In our study, the majority (50%) of patients belonged to the age group of 56–65 years. In our study, COPD was more common in males. Among 50 study patients, 92% were male and 8% were female. A study by Jindal et al. showed COPD was more common among males with advancing age, low-socioeconomic status, and tobacco smoking in India.[7] This gender difference may be due to smoking habit being more prevalent in males, more exposure to pollutants, and allergens in the workplace among males.

Our study showed that diaphragmatic excursion and thickness were reduced in COPD patients during acute exacerbation as compared to normal individuals. The severity of diaphragm dysfunction was proportional to the severity of airway obstruction in COPD. In our study, diaphragm mobility and thickness reduced as the severity of COPD increased. These findings in our study correlated with previous studies.[4],[6],[8]
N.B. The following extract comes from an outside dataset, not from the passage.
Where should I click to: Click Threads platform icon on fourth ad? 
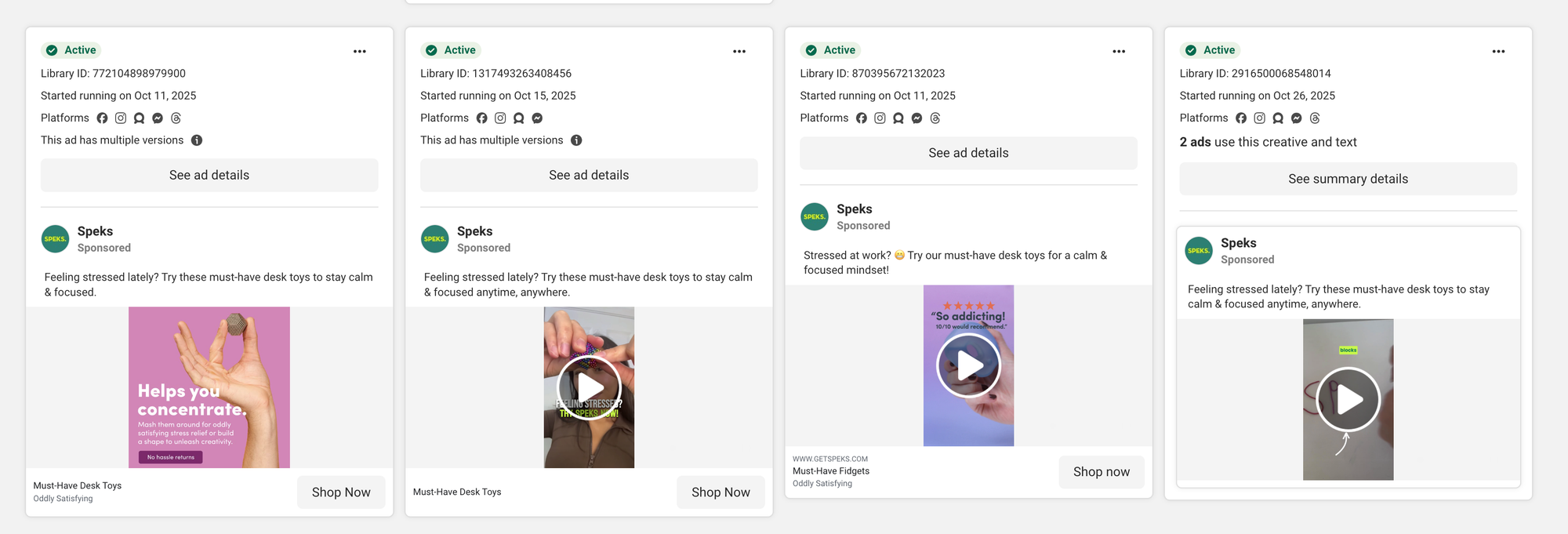pos(1315,118)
The mean excursion of the study subjects was 27.64 mm which was less when compared to the values of normal individuals in previous studies.[9],[10] In a study by Testa et al., the resting and forced diaphragmatic excursions were found to be 18.4 ± 7.6 and 78.8 ± 13.3 mm, respectively.[9] In another study conducted by Gerscovich et al., the mean excursion of the diaphragm was 5.69 cm.[10]
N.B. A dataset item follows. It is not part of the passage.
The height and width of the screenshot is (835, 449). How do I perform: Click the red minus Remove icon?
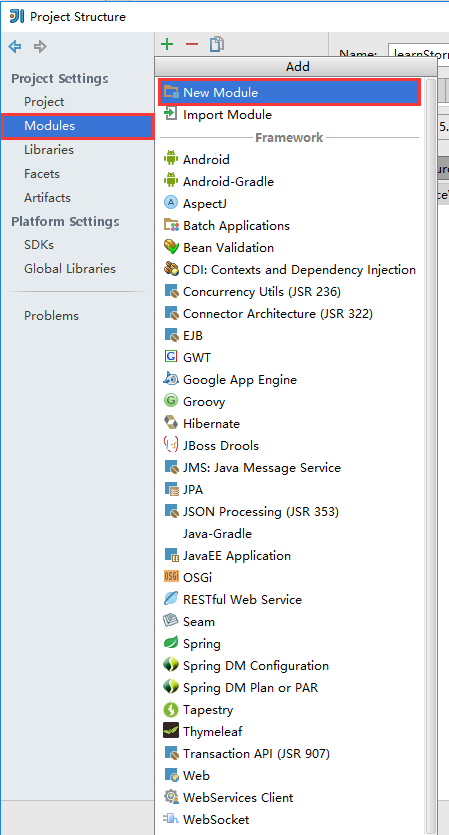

In a study done by Paulin et al., COPD patients had lower diaphragmatic mobility than the controls (36.27 ± 10.96 mm vs. 46.33 ± 9.46 mm).[11] This study also showed that reduced diaphragmatic mobility leads to increased dyspnea and poor exercise tolerance in patients with COPD. A study done by Kang, et al. in 2009–2010, on 37 COPD patients, showed a reduced diaphragm mobility was associated with carbon dioxide retention.[12]

Our study showed that the thickness of the diaphragm was reduced in COPD patients when compared to normal subjects, and also the thickness of the diaphragm decreased as the severity of COPD increased. The mean thickness of the diaphragm in our study subjects was 2.45 mm which is less in comparison to normal individuals.[9],[10] Hyperinflation and repeated exacerbations displace the diaphragm into a flattened position causing a shortening of its length with a loss of zone of opposition.

Diaphragm thickness is about 35 mm in normal patients.[13] In patients with COPD due to hyperinflation, diaphragmatic functions are impaired due to the shortening and disruption of sarcomeres. In a study done by Ueki, et al., the mean (standard deviation) thickness was found to be 4.5 (0.9) mm at total lung capacity (TLC), 1–7 (0.2) mm at functional residual lung capacity (FRC), and 1–6 (0.2) mm at residual volume (RV).[14] In a pilot study by Smargiassi, et al., showed assessment of the diaphragm function by USG could be a useful tool for studying the progression of disease in COPD patients.[3] In this study, it was found that a progressive reduction of thicknesses of the diaphragm and hyperinflation of the lung was associated with increasing the severity of COPD.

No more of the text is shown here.